The final remarks concerns the speeding up of your main loop. I do not devise a simple vectorized rewriting for that, but you can speed things up with Numba (as long as it compiles in non-object mode).

To do so, you need to also JIT-decorate gen_euler_zxz() and you need to replace np.matmul() calls with np.dot() (because np.matmul() is not supported by Numba.

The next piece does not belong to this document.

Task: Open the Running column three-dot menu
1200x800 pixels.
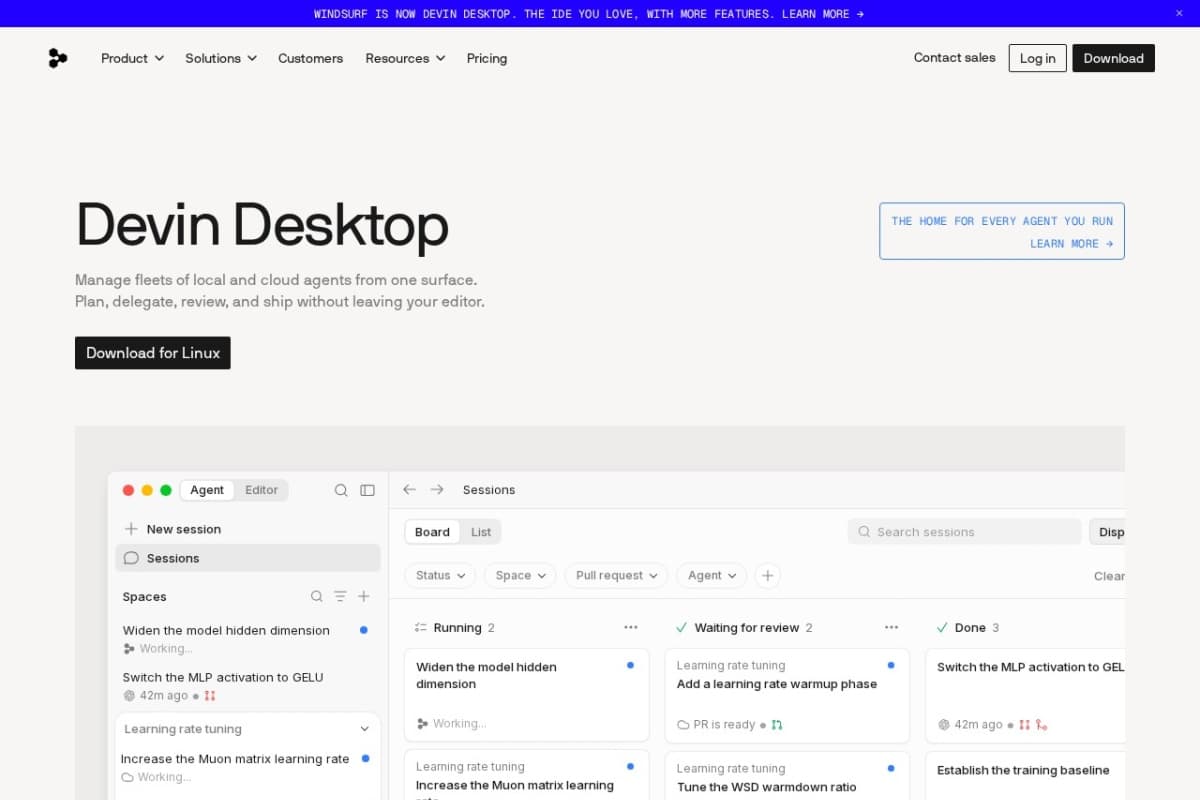Action: [x=630, y=627]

Eventually, the revised minReproj() would look like:

from math import sin, cos
import numpy as np
import numba as nb


matmul = np.dot


@nb.jit
def gen_euler_zxz(result, psi, theta, sigma):
    c1 = cos(psi)
    s1 = sin(psi)
    c2 = cos(theta)
    s2 = sin(theta)
    c3 = cos(sigma)
    s3 = sin(sigma)
    result[0, 0] = (c1 * c3) - (s1 * c2 * s3)
    result[0, 1] = (-c1 * s3) - (s1 * c2 * c3)
    result[0, 2] = (s1 * s2)
    result[1, 0] = (s1 * c3) + (c1 * c2 * s3)
    result[1, 1] = (-s1 * s3) + (c1 * c2 * c3)
    result[1, 2] = (-c1 * s2)
    result[2, 0] = (s2 * s3)
    result[2, 1] = (s2 * c3)
    result[2, 2] = c2
    return result


@nb.jit
def minReproj(dof, d2dPoints1, d2dPoints2, d3dPoints1, d3dPoints2, w2cMatrix):
    perspectiveProj = np.zeros((4, 4))
    gen_euler_zxz(perspectiveProj[:3, :3], dof[0], dof[1], dof[2])
    perspectiveProj[:3, 3] = dof[3:]
    perspectiveProj[3, 3] = 1

    numPoints = d2dPoints1.shape[0]
    residual = np.empty((2 * numPoints, 3))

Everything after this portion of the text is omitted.